- **WORK INSTRUCTIONS**
Please reproduce every record, keeping each one exactly as written.

- **DATA EXCERPTS**

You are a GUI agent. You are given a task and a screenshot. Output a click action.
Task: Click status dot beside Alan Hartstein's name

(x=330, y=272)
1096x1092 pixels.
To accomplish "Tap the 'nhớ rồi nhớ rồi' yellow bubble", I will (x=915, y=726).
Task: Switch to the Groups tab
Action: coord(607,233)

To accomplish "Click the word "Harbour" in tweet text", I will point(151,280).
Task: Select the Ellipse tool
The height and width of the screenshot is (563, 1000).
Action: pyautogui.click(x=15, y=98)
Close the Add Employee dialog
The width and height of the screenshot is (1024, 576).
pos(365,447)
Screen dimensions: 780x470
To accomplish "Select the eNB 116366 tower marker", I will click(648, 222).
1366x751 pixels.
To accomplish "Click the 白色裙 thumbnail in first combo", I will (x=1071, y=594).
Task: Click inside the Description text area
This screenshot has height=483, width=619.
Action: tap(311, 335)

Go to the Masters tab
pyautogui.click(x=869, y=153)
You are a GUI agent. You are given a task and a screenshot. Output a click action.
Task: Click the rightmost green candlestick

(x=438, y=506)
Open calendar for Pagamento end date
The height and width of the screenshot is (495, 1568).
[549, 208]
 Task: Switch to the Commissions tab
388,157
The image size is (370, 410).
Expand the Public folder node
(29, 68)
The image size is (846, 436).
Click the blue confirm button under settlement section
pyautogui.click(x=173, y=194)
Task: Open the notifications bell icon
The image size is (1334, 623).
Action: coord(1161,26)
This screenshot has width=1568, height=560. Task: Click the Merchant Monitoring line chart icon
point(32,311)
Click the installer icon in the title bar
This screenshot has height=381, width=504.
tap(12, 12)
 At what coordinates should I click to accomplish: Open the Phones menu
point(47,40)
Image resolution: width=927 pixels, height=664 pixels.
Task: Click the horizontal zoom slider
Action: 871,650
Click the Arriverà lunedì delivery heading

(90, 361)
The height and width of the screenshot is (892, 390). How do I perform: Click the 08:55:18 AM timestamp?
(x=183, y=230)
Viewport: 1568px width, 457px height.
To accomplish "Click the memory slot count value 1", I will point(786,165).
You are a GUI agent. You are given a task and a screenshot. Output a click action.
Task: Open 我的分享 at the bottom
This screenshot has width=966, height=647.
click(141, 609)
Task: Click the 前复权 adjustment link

- **TASK RESULT**
You are a GUI agent. You are given a task and a screenshot. Output a click action.
Task: Click status dot beside Alan Hartstein's name

(x=330, y=272)
1096x1092 pixels.
To accomplish "Tap the 'nhớ rồi nhớ rồi' yellow bubble", I will (x=915, y=726).
Task: Switch to the Groups tab
Action: coord(607,233)

To accomplish "Click the word "Harbour" in tweet text", I will point(151,280).
Task: Select the Ellipse tool
The height and width of the screenshot is (563, 1000).
Action: pyautogui.click(x=15, y=98)
Close the Add Employee dialog
The width and height of the screenshot is (1024, 576).
pos(365,447)
Screen dimensions: 780x470
To accomplish "Select the eNB 116366 tower marker", I will click(648, 222).
1366x751 pixels.
To accomplish "Click the 白色裙 thumbnail in first combo", I will (x=1071, y=594).
Task: Click inside the Description text area
This screenshot has height=483, width=619.
Action: tap(311, 335)

Go to the Masters tab
pyautogui.click(x=869, y=153)
You are a GUI agent. You are given a task and a screenshot. Output a click action.
Task: Click the rightmost green candlestick

(x=438, y=506)
Open calendar for Pagamento end date
The height and width of the screenshot is (495, 1568).
[549, 208]
 Task: Switch to the Commissions tab
388,157
The image size is (370, 410).
Expand the Public folder node
(29, 68)
The image size is (846, 436).
Click the blue confirm button under settlement section
pyautogui.click(x=173, y=194)
Task: Open the notifications bell icon
The image size is (1334, 623).
Action: coord(1161,26)
This screenshot has width=1568, height=560. Task: Click the Merchant Monitoring line chart icon
point(32,311)
Click the installer icon in the title bar
This screenshot has height=381, width=504.
tap(12, 12)
 At what coordinates should I click to accomplish: Open the Phones menu
point(47,40)
Image resolution: width=927 pixels, height=664 pixels.
Task: Click the horizontal zoom slider
Action: 871,650
Click the Arriverà lunedì delivery heading

(90, 361)
The height and width of the screenshot is (892, 390). How do I perform: Click the 08:55:18 AM timestamp?
(x=183, y=230)
Viewport: 1568px width, 457px height.
To accomplish "Click the memory slot count value 1", I will point(786,165).
You are a GUI agent. You are given a task and a screenshot. Output a click action.
Task: Open 我的分享 at the bottom
This screenshot has width=966, height=647.
click(141, 609)
Task: Click the 前复权 adjustment link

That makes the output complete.